I told him that could it possibly be the Crankshaft sensor, as there is a known issue with these going bad, and he told me he would look into it.

So, now I 've had this car for 3 days and its cost about 310.00 in parts and labor.

I took a loaner car and will await there call tommorow, I'll keep everyone posted.


----------



## fullback (Apr 8, 2008)

*wow*

I feel for you man , let see what the Tch guy at the dealer will tell ya , and if they can not fix it .....you know what i would do , check the Spark plugs and replace them you dont know for sure if the Milage of 80 + K is true . Second i would replace the Oxygen sensor.

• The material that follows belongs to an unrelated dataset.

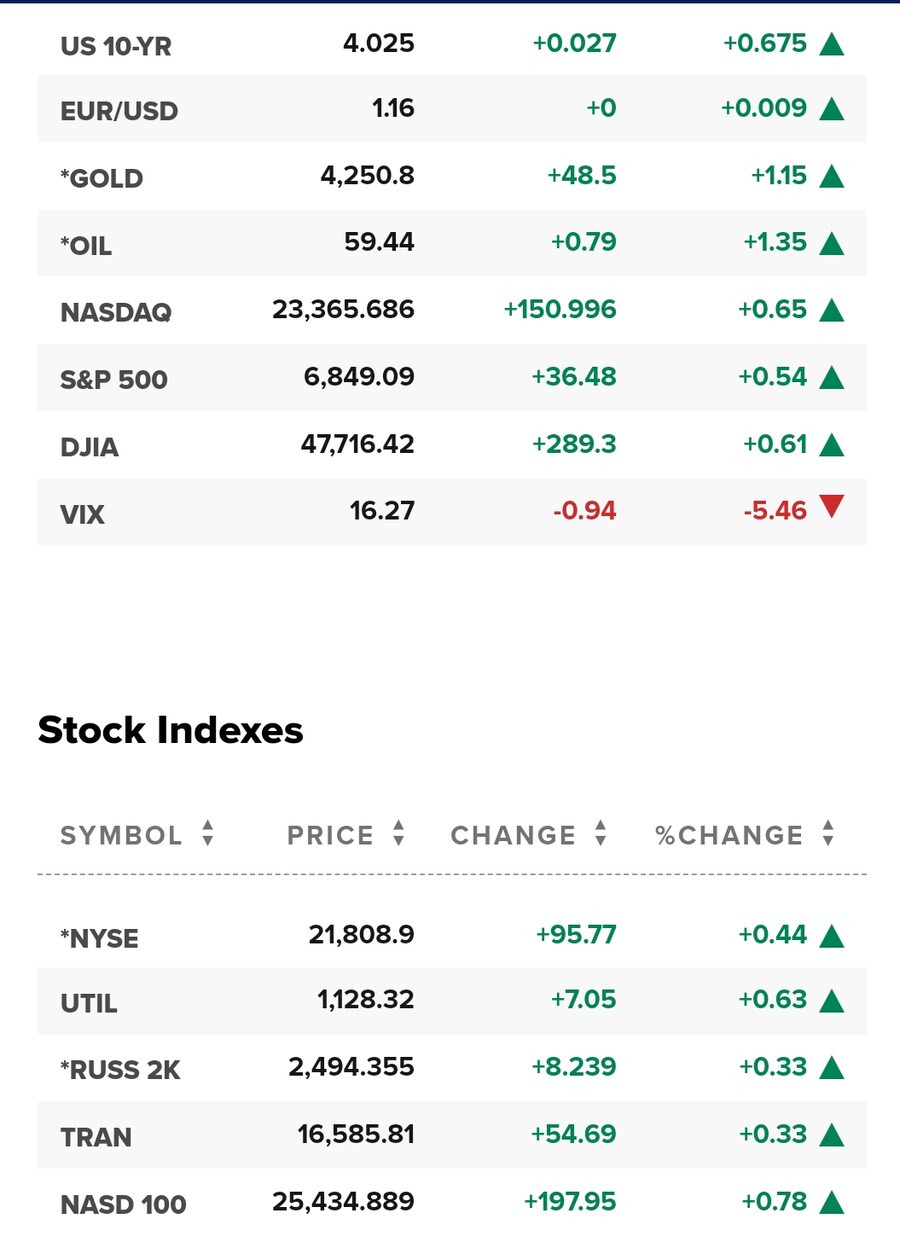Select the *RUSS 2K symbol

120,1069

Good Luck


----------



## SHEEHYSER (May 13, 2008)

Nissan offers a kit (that they used for the recalls) that has all the cam and crank sensors in it. Maybe you should request that they replace all of them and not just clean them. BTW an O2 sensor will not cause the car stall and not start. Also make sure that all the recalls have been done on the car- there were a few. Also have them check to make sure that the cat is not empty. Hope you have better news today


----------



## dafamousext (May 11, 2007)

First, Nissan needs to do the ECU recall on the car for free.


----------



## XxPLaYa79xX (Jul 14, 2008)

also the recall on the cam shaft sensor...all of that was recalled... also headlight assamblies that year had a recall... i got 2 brand new assemblies like 2 months ago....


----------